## Task objective
Recast the stretch of data that opens with the line containing "The image size" and closes with the line containing "feather-icon is located", both lines included, as a numbered list. Skip blank lines and leave the pictures out.

## Supplied information
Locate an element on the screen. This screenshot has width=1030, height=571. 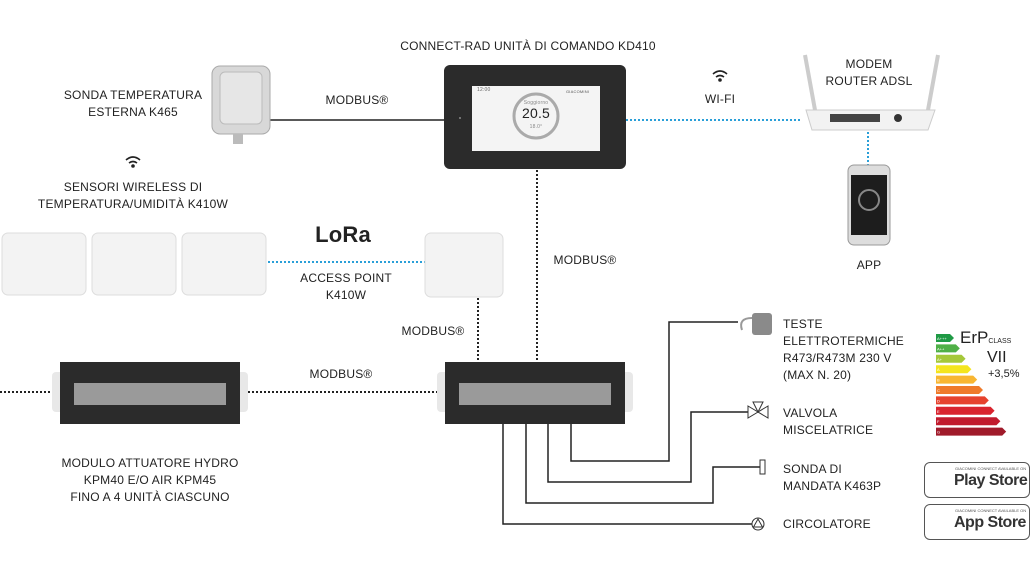
erp-band-label: B is located at coordinates (938, 380).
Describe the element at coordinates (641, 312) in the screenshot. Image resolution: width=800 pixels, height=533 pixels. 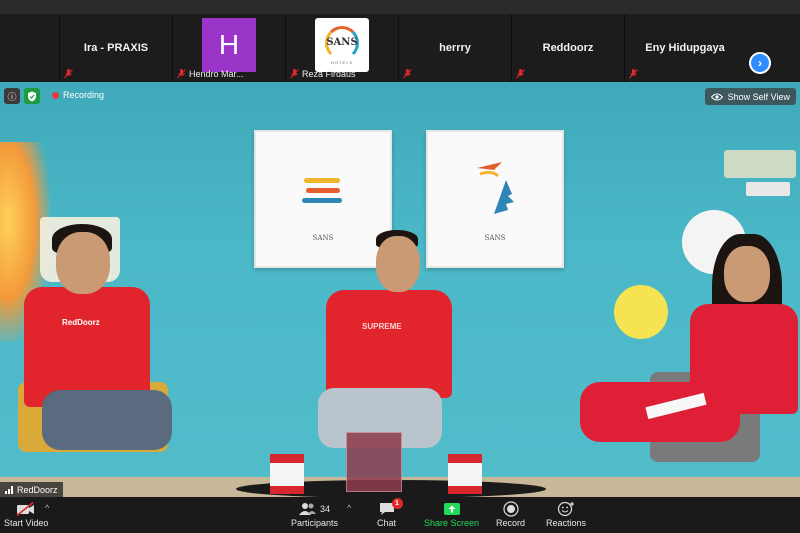
I see `wall-circle-yellow` at that location.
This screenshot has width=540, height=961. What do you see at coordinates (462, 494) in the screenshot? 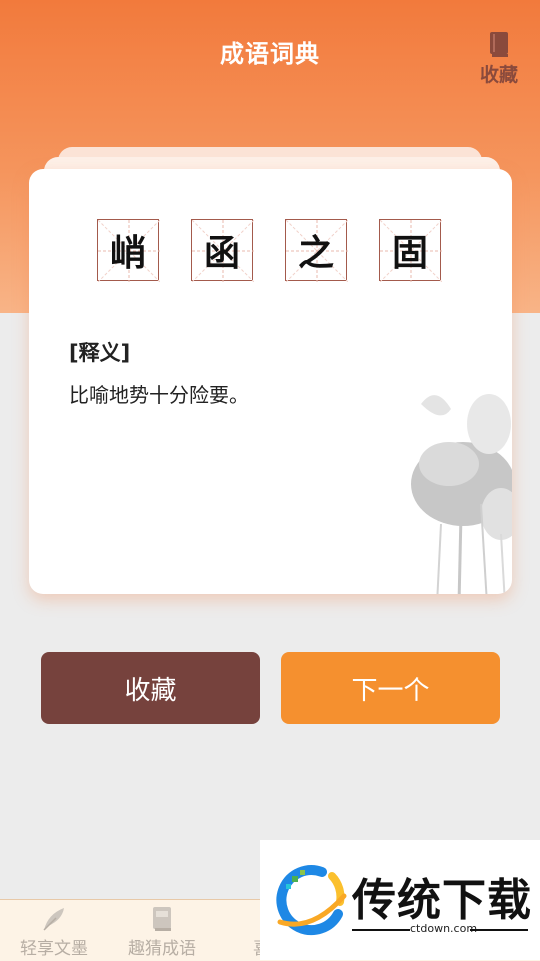
I see `lotus-illustration` at bounding box center [462, 494].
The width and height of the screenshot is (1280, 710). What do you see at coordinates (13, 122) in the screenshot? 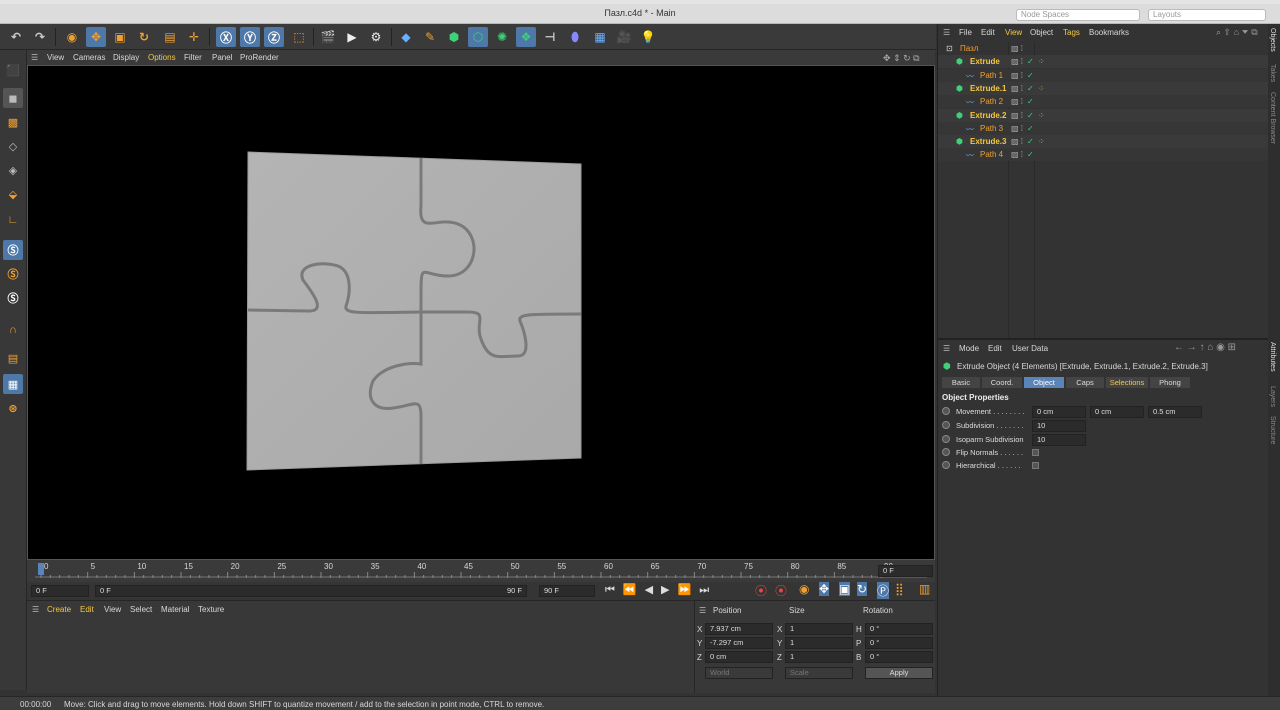
I see `texture-mode-icon: ▩` at bounding box center [13, 122].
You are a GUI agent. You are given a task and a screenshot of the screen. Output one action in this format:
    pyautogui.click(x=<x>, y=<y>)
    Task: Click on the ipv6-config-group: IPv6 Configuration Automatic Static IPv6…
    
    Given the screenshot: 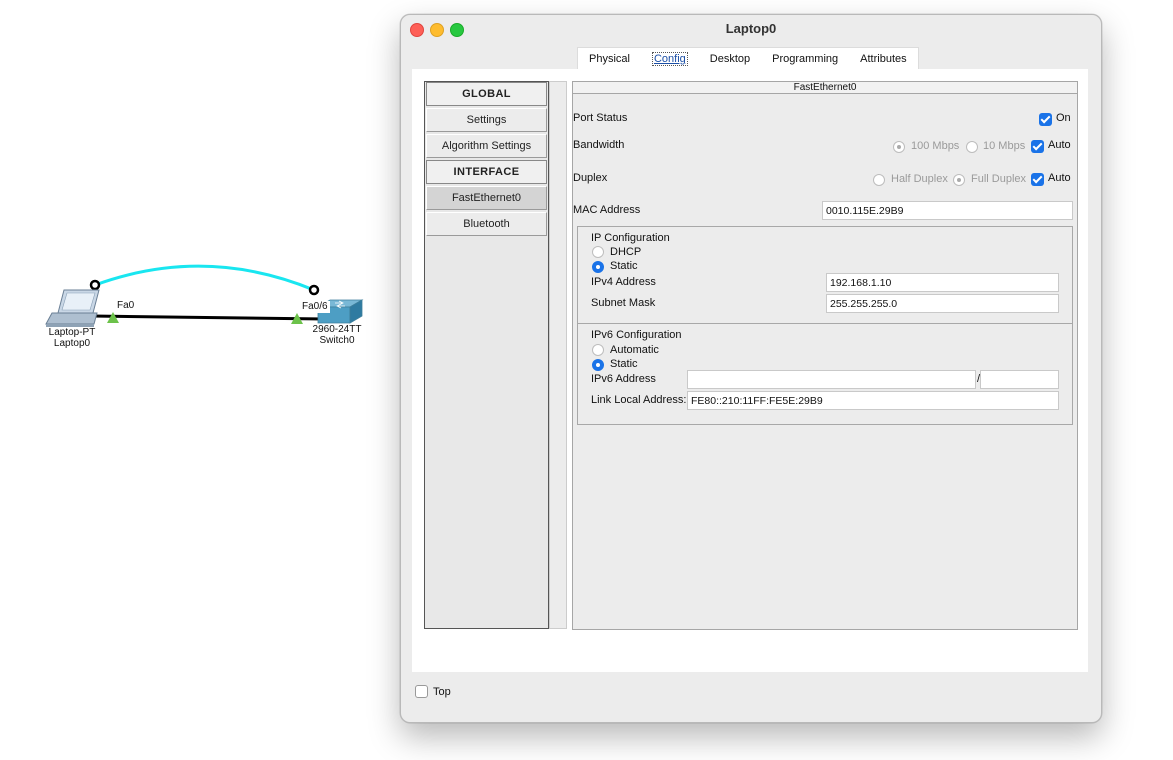 What is the action you would take?
    pyautogui.click(x=825, y=374)
    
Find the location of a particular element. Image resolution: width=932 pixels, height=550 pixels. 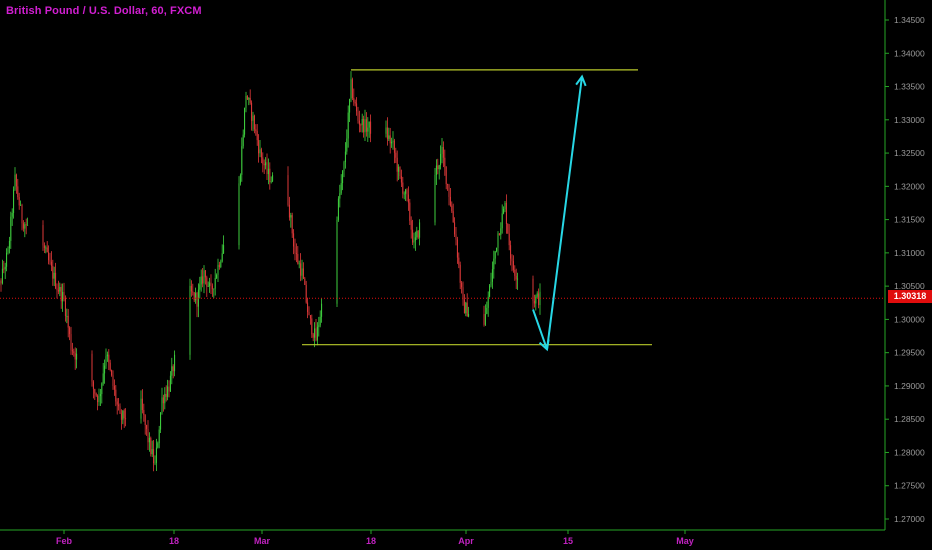

x-tick-label: May is located at coordinates (685, 541).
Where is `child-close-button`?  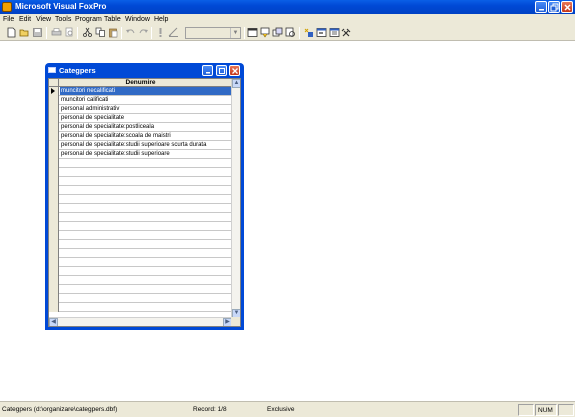 child-close-button is located at coordinates (234, 70).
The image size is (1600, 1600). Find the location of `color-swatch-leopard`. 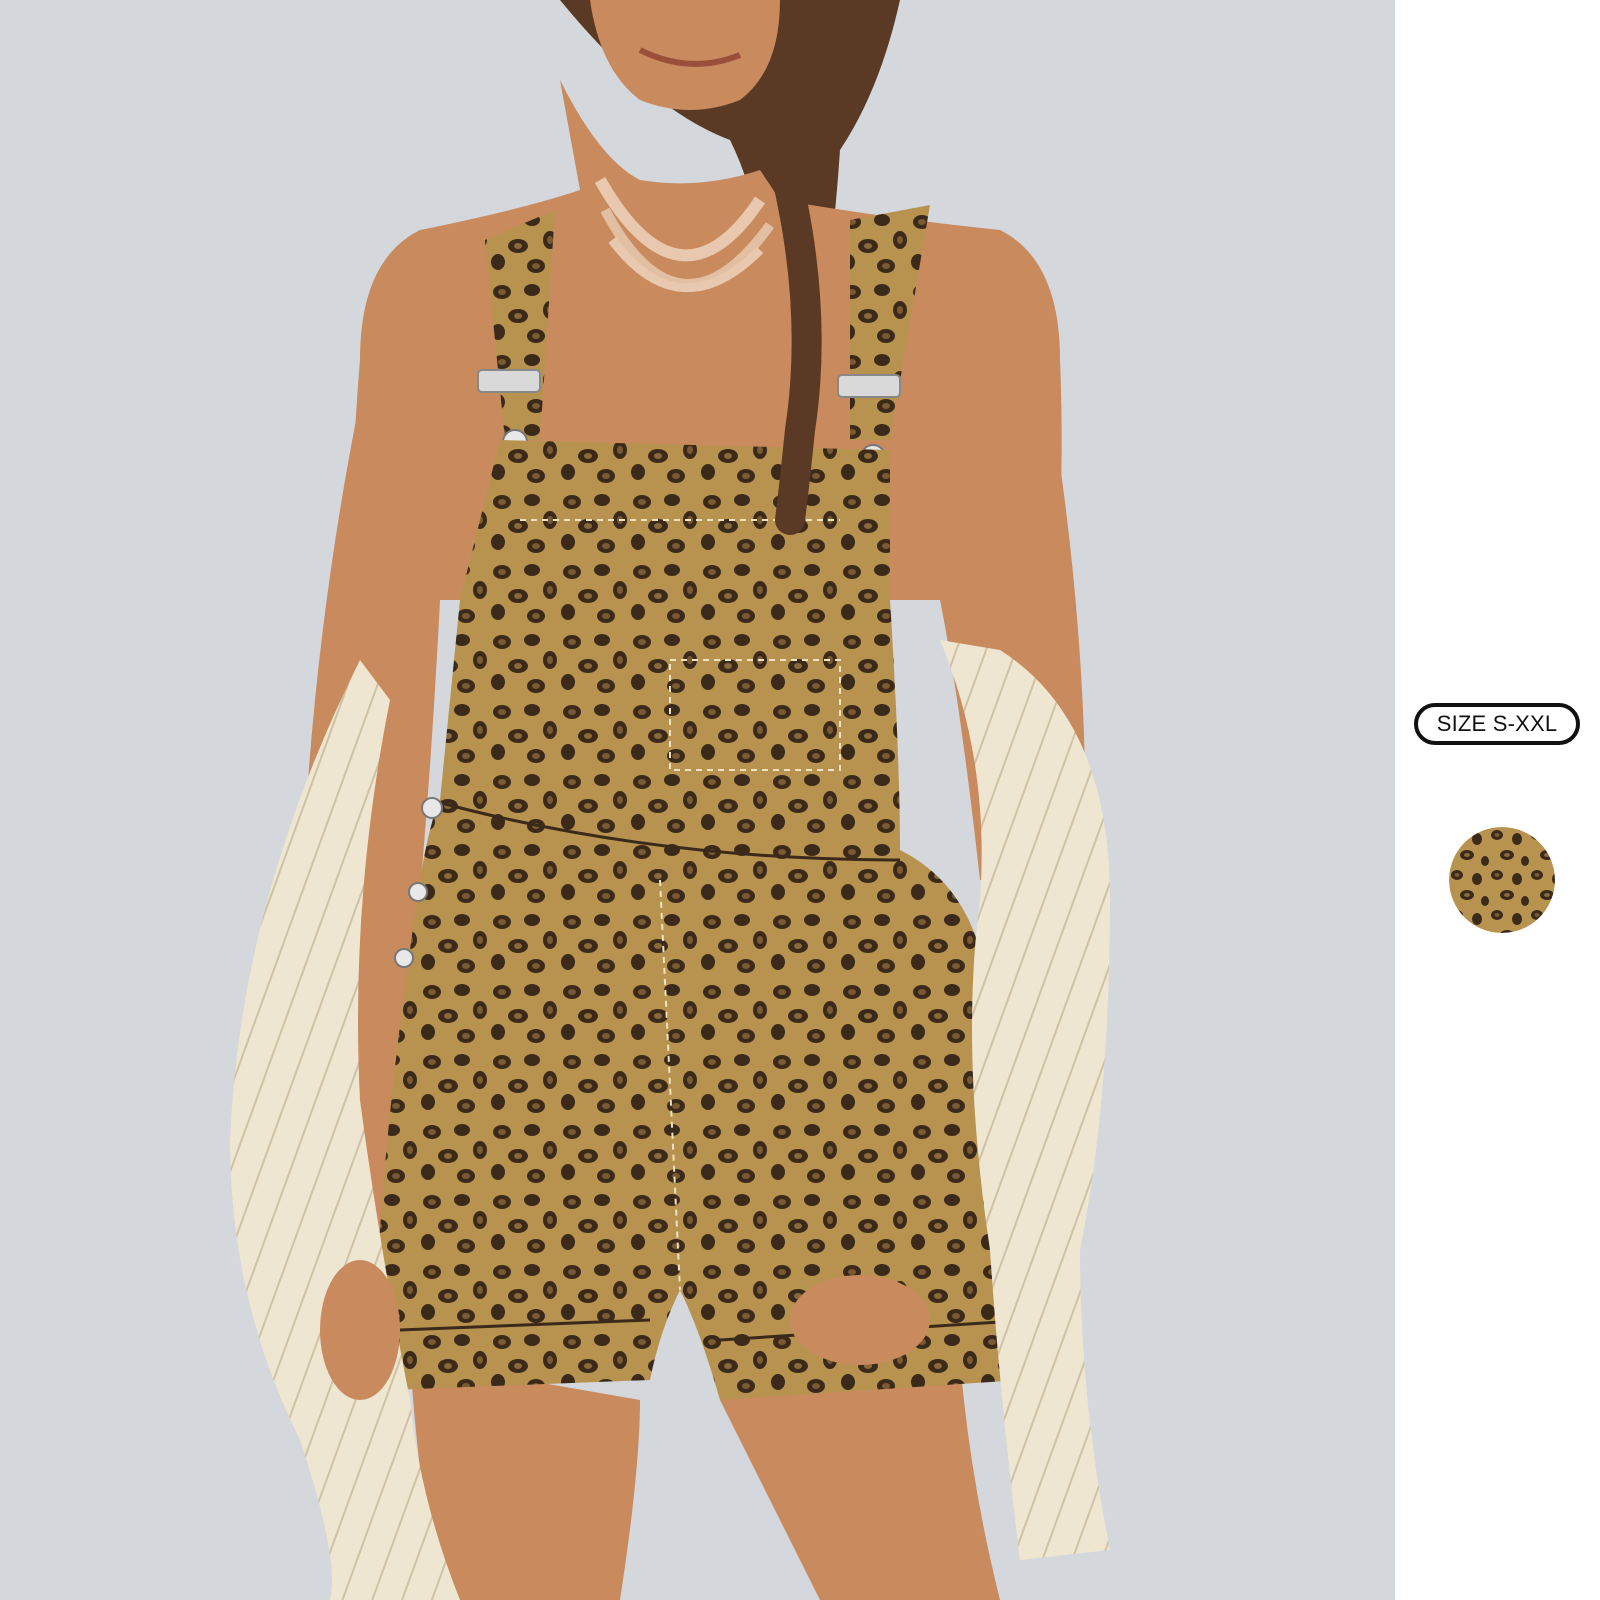

color-swatch-leopard is located at coordinates (1502, 880).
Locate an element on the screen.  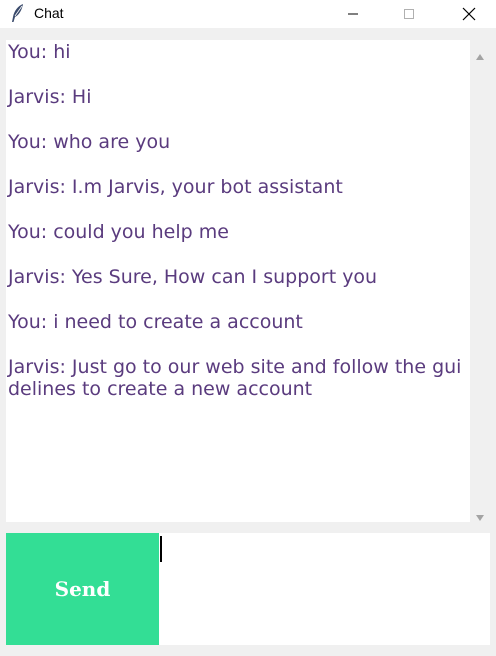
feather-icon is located at coordinates (18, 13).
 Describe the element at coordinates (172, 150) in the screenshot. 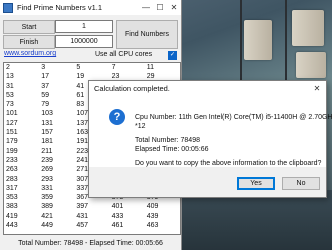

I see `elapsed-line: Elapsed Time: 00:05:66` at that location.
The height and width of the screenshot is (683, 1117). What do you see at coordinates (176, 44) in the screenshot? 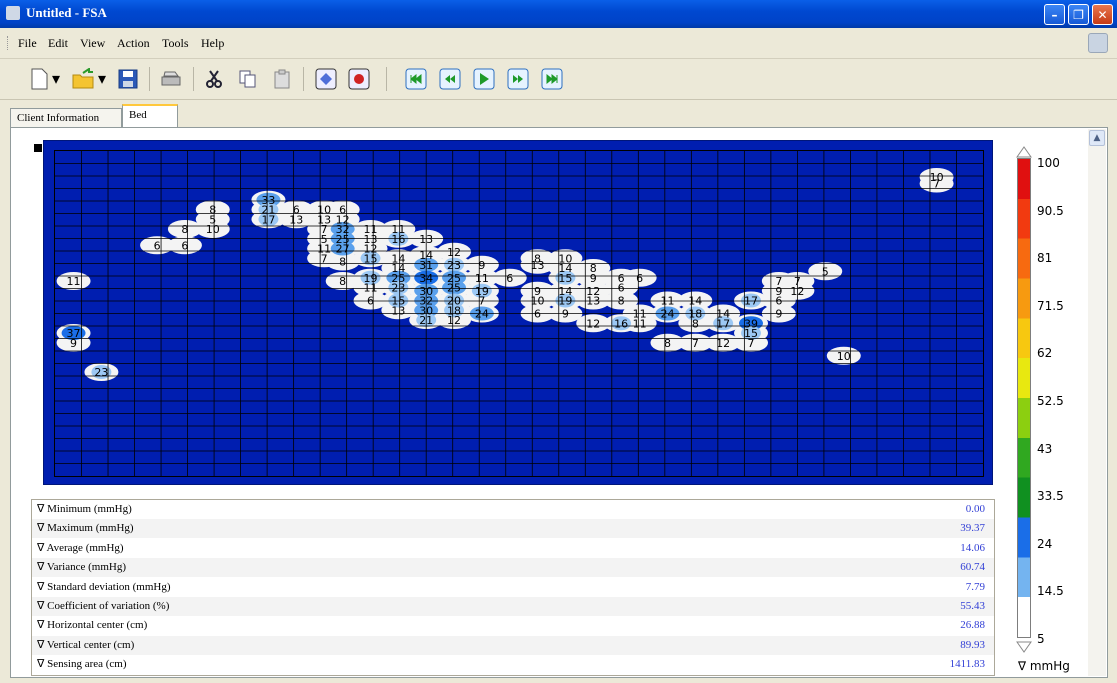
I see `menu-tools: Tools` at bounding box center [176, 44].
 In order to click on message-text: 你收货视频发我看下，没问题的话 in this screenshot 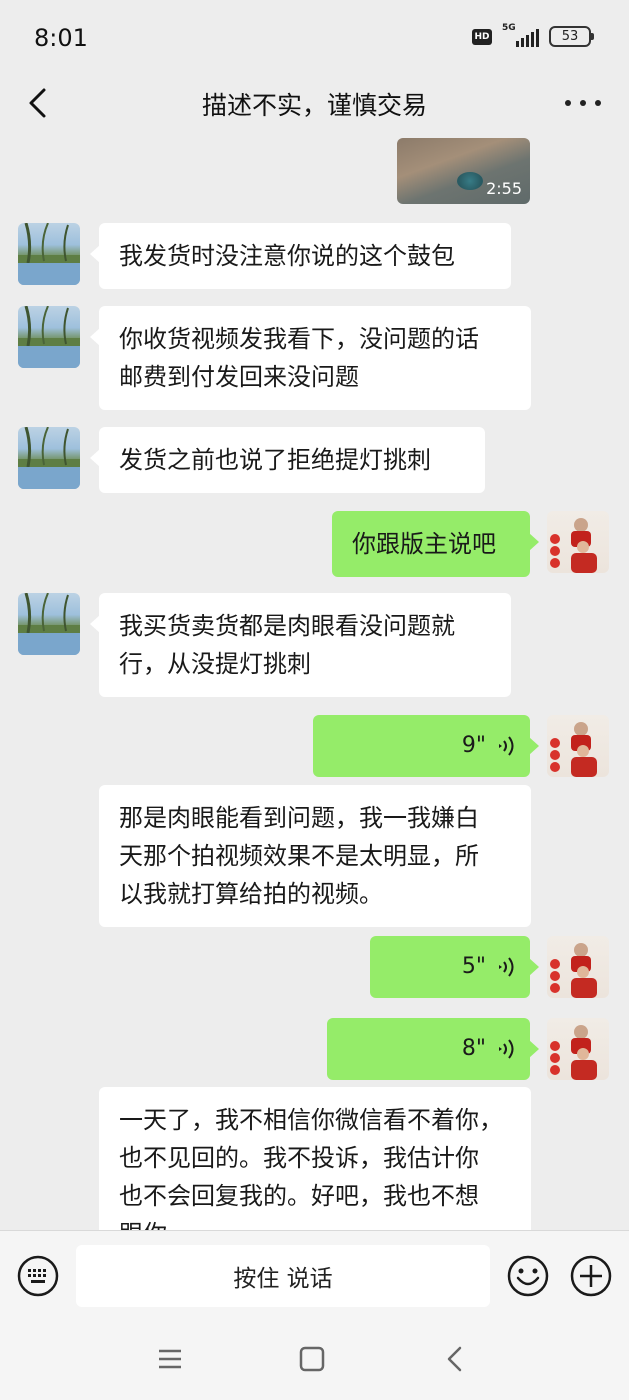, I will do `click(299, 339)`.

## Result
1. The image size is (1600, 1600). Find the location of `color-swatch-leopard`. 
2. color-swatch-leopard is located at coordinates (1502, 880).
3. Locate an element on the screen.  
4. feather-icon is located at coordinates (18, 13).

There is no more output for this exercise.